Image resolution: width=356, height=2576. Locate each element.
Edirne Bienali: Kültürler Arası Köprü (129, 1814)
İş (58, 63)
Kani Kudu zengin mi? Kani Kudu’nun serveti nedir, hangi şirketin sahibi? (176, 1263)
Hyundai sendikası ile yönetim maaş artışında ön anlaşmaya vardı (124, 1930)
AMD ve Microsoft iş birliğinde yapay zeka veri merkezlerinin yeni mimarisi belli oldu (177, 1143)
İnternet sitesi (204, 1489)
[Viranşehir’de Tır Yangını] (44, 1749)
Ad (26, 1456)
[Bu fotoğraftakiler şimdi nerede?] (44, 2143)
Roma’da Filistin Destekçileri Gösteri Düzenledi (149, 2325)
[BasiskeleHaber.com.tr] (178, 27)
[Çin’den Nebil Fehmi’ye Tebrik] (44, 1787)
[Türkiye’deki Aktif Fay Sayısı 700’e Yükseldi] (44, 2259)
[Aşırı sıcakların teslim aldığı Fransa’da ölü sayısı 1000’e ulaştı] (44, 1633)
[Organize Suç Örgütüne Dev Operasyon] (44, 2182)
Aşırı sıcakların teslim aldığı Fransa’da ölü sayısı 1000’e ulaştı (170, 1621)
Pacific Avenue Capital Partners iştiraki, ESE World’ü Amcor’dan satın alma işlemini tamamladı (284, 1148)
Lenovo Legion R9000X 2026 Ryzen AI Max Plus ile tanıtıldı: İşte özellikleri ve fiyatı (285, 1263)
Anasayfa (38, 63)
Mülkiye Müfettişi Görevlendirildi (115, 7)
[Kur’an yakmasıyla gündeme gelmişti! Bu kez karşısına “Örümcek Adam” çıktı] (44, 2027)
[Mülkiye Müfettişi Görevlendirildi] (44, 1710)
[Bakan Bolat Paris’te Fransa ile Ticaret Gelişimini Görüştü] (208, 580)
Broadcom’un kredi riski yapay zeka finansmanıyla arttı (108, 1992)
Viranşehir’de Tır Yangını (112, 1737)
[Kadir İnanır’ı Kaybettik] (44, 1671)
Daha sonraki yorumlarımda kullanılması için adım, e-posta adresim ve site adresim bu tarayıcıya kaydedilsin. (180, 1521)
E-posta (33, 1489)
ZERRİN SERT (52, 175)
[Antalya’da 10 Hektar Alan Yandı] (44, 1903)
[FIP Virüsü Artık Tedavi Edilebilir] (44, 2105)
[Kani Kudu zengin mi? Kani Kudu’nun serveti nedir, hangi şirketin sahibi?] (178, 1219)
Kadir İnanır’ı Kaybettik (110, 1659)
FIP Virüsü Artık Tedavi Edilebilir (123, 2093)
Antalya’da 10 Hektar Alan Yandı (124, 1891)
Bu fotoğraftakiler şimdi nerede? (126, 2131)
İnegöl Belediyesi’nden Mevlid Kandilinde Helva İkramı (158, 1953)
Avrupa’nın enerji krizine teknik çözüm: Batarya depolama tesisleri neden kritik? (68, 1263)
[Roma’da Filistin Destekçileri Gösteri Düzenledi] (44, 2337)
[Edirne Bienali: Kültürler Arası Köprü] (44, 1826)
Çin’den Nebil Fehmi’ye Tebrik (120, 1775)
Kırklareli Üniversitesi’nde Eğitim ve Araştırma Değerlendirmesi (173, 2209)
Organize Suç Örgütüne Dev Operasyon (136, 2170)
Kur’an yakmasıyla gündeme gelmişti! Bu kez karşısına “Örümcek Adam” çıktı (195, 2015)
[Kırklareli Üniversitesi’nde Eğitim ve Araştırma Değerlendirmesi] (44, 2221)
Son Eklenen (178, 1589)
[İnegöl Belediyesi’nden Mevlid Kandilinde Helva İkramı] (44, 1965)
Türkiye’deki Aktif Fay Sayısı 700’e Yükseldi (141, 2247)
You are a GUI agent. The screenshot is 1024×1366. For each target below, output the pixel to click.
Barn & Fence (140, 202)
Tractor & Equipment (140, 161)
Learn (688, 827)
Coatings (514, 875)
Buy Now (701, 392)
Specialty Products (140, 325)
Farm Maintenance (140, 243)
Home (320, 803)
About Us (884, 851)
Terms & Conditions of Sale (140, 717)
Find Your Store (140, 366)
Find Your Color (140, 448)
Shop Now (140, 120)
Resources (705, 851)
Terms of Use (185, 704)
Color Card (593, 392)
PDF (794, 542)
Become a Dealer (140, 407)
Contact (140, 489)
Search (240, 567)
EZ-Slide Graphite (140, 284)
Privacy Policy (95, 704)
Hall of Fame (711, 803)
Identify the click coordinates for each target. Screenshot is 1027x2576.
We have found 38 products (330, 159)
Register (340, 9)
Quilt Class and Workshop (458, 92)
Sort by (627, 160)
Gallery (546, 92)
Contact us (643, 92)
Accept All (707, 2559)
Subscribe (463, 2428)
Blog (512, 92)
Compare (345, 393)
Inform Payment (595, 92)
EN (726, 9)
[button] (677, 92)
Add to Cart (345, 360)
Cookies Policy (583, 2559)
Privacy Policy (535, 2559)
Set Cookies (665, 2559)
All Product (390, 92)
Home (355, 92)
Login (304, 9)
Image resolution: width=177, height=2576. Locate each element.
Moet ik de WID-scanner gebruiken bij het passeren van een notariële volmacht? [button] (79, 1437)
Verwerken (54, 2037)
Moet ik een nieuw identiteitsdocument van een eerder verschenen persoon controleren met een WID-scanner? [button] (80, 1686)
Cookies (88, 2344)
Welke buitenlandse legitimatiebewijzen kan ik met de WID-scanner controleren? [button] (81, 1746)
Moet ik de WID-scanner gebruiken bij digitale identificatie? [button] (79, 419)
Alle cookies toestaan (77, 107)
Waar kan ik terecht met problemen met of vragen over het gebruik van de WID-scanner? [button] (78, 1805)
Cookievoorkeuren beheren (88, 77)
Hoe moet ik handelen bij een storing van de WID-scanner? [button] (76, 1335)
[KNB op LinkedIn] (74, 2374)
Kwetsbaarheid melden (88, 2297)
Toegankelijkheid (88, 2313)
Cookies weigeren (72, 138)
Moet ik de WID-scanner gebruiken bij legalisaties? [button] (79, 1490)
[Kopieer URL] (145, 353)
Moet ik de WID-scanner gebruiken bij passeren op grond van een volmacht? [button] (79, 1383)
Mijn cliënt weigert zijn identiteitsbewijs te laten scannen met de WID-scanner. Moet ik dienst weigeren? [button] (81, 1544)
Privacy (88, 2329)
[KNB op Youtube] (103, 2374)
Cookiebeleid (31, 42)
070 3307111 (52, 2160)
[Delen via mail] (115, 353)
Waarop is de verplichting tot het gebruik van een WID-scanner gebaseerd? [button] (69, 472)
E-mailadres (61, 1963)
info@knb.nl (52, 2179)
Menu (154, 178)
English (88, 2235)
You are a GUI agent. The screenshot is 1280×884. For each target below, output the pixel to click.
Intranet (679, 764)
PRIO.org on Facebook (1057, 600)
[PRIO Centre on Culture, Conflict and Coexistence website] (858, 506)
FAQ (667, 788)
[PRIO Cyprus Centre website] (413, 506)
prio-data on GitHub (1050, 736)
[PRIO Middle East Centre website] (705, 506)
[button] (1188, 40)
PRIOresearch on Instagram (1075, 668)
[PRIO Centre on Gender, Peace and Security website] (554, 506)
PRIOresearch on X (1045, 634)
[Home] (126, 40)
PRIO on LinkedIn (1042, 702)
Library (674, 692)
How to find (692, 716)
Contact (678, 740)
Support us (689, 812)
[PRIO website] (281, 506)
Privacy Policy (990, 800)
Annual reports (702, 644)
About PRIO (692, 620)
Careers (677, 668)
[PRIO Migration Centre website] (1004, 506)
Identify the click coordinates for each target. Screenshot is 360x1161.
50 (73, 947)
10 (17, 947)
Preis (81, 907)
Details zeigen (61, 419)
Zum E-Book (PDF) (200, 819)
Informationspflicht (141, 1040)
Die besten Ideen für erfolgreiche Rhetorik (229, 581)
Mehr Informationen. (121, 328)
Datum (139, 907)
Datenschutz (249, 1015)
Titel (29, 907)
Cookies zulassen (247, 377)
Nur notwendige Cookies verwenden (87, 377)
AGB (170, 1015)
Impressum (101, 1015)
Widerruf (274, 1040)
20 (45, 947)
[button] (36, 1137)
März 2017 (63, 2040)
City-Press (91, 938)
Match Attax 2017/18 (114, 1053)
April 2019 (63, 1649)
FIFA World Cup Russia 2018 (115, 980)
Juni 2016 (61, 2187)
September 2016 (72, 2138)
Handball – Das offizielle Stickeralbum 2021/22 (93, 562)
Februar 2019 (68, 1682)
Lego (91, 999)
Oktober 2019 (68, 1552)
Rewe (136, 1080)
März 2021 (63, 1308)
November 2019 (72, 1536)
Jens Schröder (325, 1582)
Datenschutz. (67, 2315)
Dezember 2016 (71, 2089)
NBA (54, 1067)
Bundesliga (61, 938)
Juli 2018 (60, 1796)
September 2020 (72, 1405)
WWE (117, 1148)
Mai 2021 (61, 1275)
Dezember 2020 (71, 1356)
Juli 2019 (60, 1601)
******************************
In the listing above, please print only the lines from the first one to the line where "[Aşırı sıcakların teslim" appears, exactly as written, both of those lines included.

Image resolution: width=356, height=2576. Locate each element.
Edirne Bienali: Kültürler Arası Köprü (129, 1814)
İş (58, 63)
Kani Kudu zengin mi? Kani Kudu’nun serveti nedir, hangi şirketin sahibi? (176, 1263)
Hyundai sendikası ile yönetim maaş artışında ön anlaşmaya vardı (124, 1930)
AMD ve Microsoft iş birliğinde yapay zeka veri merkezlerinin yeni mimarisi belli oldu (177, 1143)
İnternet sitesi (204, 1489)
[Viranşehir’de Tır Yangını] (44, 1749)
Ad (26, 1456)
[Bu fotoğraftakiler şimdi nerede?] (44, 2143)
Roma’da Filistin Destekçileri Gösteri Düzenledi (149, 2325)
[BasiskeleHaber.com.tr] (178, 27)
[Çin’den Nebil Fehmi’ye Tebrik] (44, 1787)
[Türkiye’deki Aktif Fay Sayısı 700’e Yükseldi] (44, 2259)
[Aşırı sıcakların teslim aldığı Fransa’da ölü sayısı 1000’e ulaştı] (44, 1633)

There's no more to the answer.